Saturday 29 October 2016

RBS reports £469m LOSS in third quarter


The Royal Bank of Scotland (RBS) reported a £469million loss in third quarter and highly likely facing a financial crisis.

The embattled bank has reported a £469m loss for the July-to-September period which it described as being down to "legacy issues".

The bank received a £45.5billion bailout from taxpayers during the financial crisis and has been tackling a range of problems for almost a decade which continue to overshadow its performance.

With restructuring costs and provision for litigation excluded from the latest figures, the bank made an adjusted quarterly operating profit of £1.3bn.

The bank - which is 73 per cent taxpayer-owned – has already spent £1.4billion on separation plans to offload branches by the end of 2017 to comply with European Union aid rules over its £45billion state bailout in 2009.

It has also repaid nearly £1.2billion to the Treasury to buy out a crucial part of its bailout – a so-called dividend access share – and took a £1.3billion hit from litigation and conduct costs.

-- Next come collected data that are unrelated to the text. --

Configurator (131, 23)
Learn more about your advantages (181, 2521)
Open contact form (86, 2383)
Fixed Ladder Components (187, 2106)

The bank's figures will spark fears of another financial crisis as it faces further legal fees.

Earlier this month bosses were warned RBS may have to pay out as much as $27 billion, roughly the market value of the bank, in misconduct fines and lawsuits over the next few years.

That bill represents the upper end of estimates to settle a range of claims related to RBS's alleged misconduct before and during the financial crisis, including mis-selling mortgage backed securities (MBS) in the United States.

Investor concern over RBS's outstanding legal and compliance woes increased after news last month that the US Department of Justice is seeking up to $14 billion from Deutsche Bank for its role in the mis-selling of MBS in the run up to the financial crisis.

Laith Khalaf, an analyst at Hargreaves Lansdown, Britain's largest retail stockbroker, said: "The concern is that it could be another Deutsche Bank-style situation where the fines that come in are higher than the market expects.

"Litigation is a real Sword of Damocles hanging over the bank at the moment and until that is out of the way it is very difficult to see a reason to invest in RBS."

If RBS wins the court cases and the fines are at the lower end of analyst estimates, the total would be around $5.5 billion, most of which it has set aside to cover those damages.

However, analysts say the bank could have to pay the as much as 9 billion pounds ($11.19 billion) in the next few months. Even the lowest estimate of 2 billion pounds ($2.49 billion) would make it largest fine in the bank's history.